_ЦИТИРУЕМЫЙ ТЕКСТ_

С отрядом Перовского отправился в поход молодой петербургский художник Василий Иванович Штернберг; он, правда, был в пути всего три дня и, по словам Даля, «раздумав дело, еще вовремя воротился». Но и за три дня Штернберг успел сделать несколько акварелей; на одной изображены в палатке у костра некоторые участники похода: П. Чихачев, В. Даль, Н. Ханыков, А. Леман, — имена в русской географии и этнографии известные. Был еще не попавший на картинку астроном Васильев.
Каким образом все они собрались в одной палатке посреди заснеженных степей? Тут, наверно, и просвещенность Перовского помогла — он постоянно заботился об изучении и описании «вверенного ему» края; и без влияния Даля не обошлось — именно он (не по воле начальства, но по воле сердца) взвалил эту губернаторскую заботу на свои плечи, претворил ее в дело. Тут, наверно, оказалась «при чем» даже легкомысленная надежда, что поход обернется «прогулкой», — почему бы не пригласить «прогуляться» до Хивы нескольких ученых, по дороге можно провести необходимые наблюдения в неведомых доселе местах, наблюдения пополнят описание края. Ученые остались учеными: в тридцатиградусный мороз, на жгучем ветру — «не для муки, для науки» обитатели «Далевой палатки» (они ее называли «вертепом») занимались своим делом; о пользе, ими принесенной, нельзя забывать при общей оценке этого похода-поражения. Здесь не было совершено так называемых открытий, но едва ли не все, что удавалось узнать, было новым, неизвестным прежде; и каждый из обитателей «вертепа» был не географом, зоологом, минералогом или медиком — каждый был и тем, и другим, и третьим, — естествоиспытателем в самом широком смысле этого слова.

_ИСХОДНЫЕ ДАННЫЕ_
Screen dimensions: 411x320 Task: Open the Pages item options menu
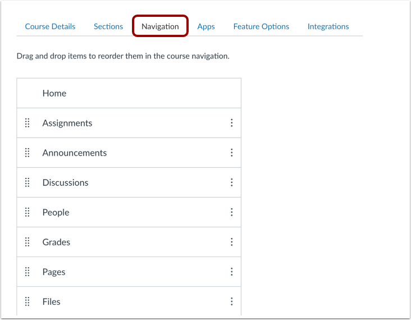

_ЗАДАНИЕ A_
Продублируйте дословно фрагмент текста о походе Перовского, начиная со слов "С отрядом Перовского" и продолжая до слов "картинку астроном Васильев.".
_ЗАДАНИЕ B_
Перечислите всех участников, которых, согласно тексту о походе Перовского, Штернберг изобразил на акварели в палатке у костра.

_ОТВЕТ К ЗАДАНИЮ A_
С отрядом Перовского отправился в поход молодой петербургский художник Василий Иванович Штернберг; он, правда, был в пути всего три дня и, по словам Даля, «раздумав дело, еще вовремя воротился». Но и за три дня Штернберг успел сделать несколько акварелей; на одной изображены в палатке у костра некоторые участники похода: П. Чихачев, В. Даль, Н. Ханыков, А. Леман, — имена в русской географии и этнографии известные. Был еще не попавший на картинку астроном Васильев.

_ОТВЕТ К ЗАДАНИЮ B_
П. Чихачев, В. Даль, Н. Ханыков, А. Леман.